*Task inputs*:
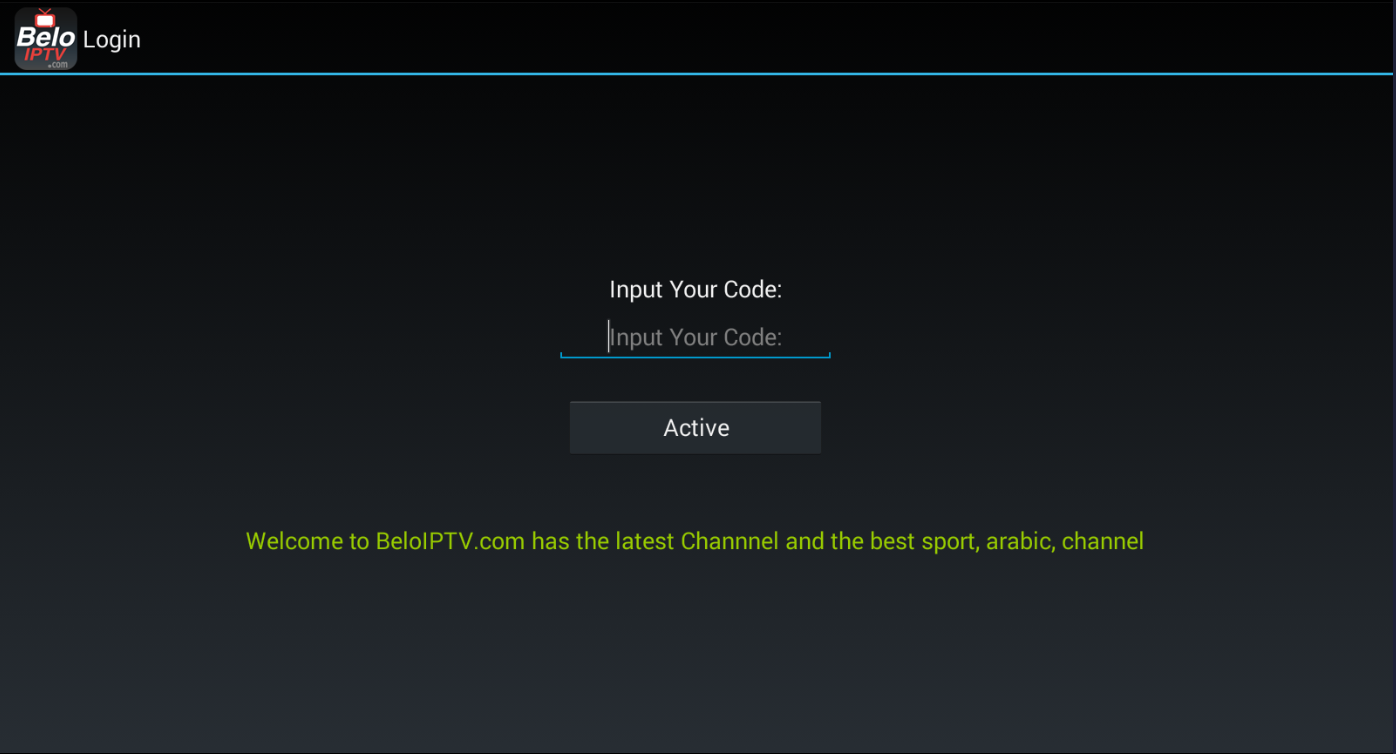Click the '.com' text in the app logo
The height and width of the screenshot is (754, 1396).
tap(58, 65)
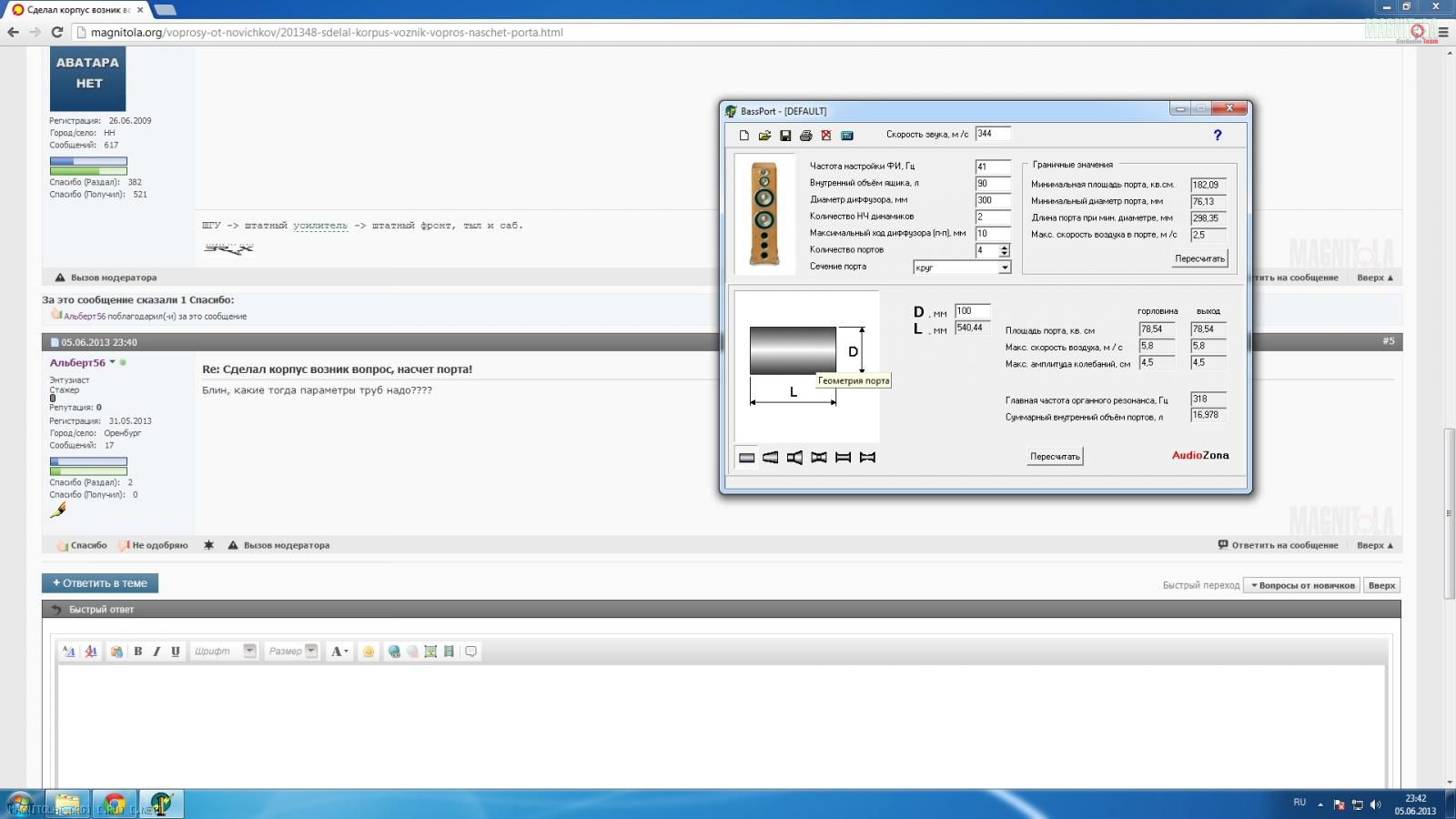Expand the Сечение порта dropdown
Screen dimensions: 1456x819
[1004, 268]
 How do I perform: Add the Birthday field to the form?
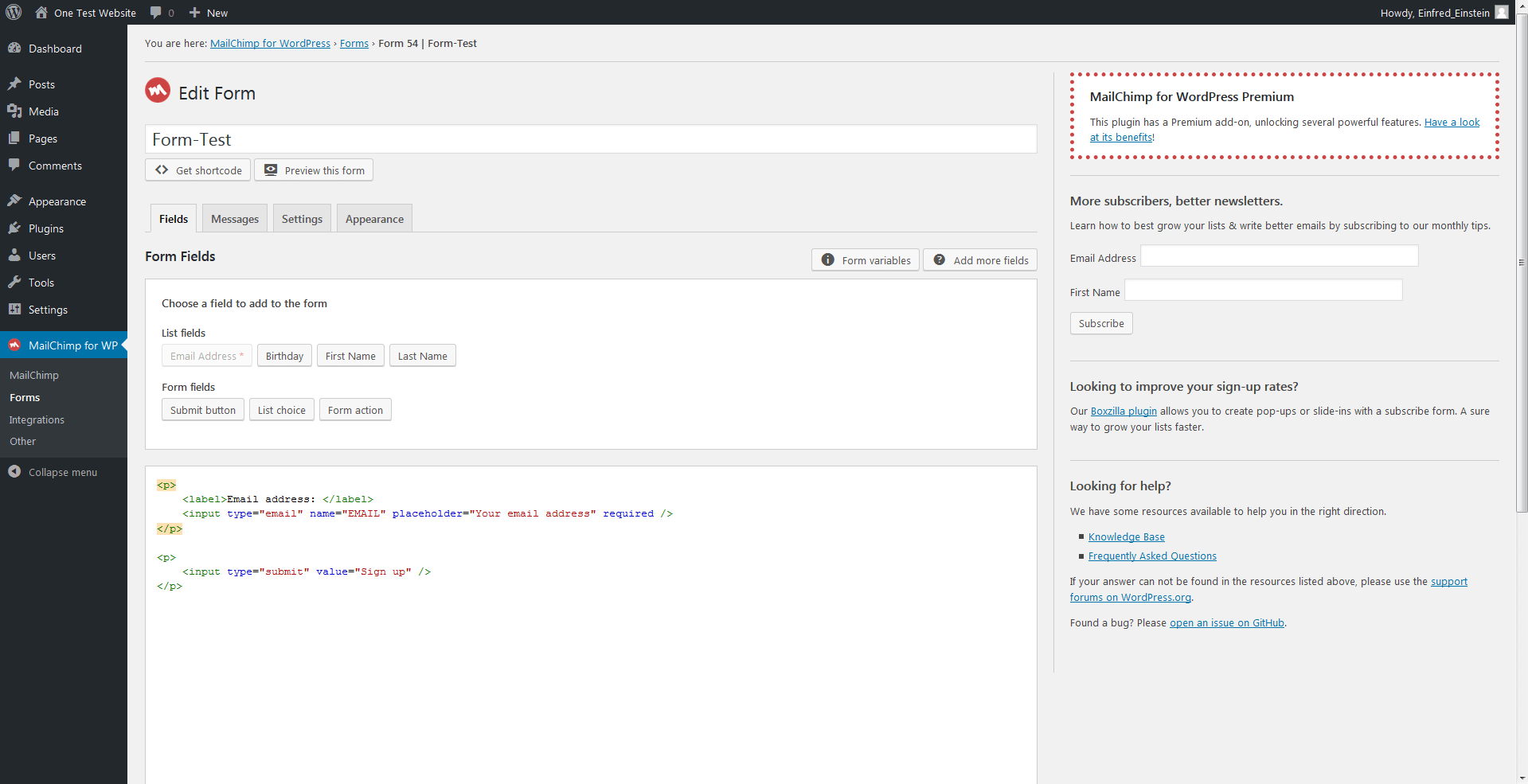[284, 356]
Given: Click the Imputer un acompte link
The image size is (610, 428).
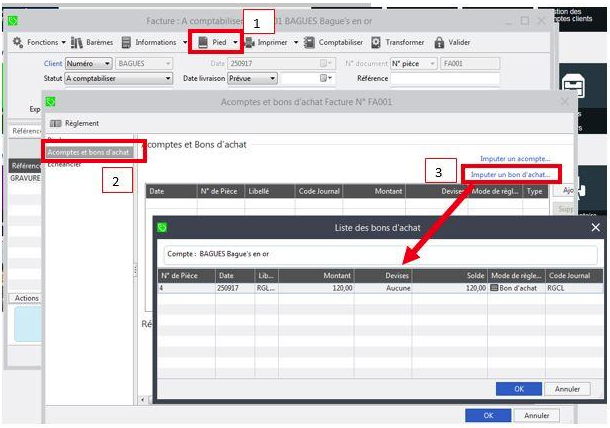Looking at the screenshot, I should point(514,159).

*Task to carry out*: Write out all the items above again with "Birthday" changed to "Date of Birth" and nothing else altered. Leave the pictures out.

*Problem solution*:
Click the '.com' text in the app logo
The height and width of the screenshot is (754, 1396).
tap(58, 65)
Expand the Сечение порта dropdown
Screen dimensions: 1456x819
[1004, 268]
 How do I perform: Add the Date of Birth field to the form?
[284, 356]
Given: Click the Imputer un acompte link
The image size is (610, 428).
Looking at the screenshot, I should point(514,159).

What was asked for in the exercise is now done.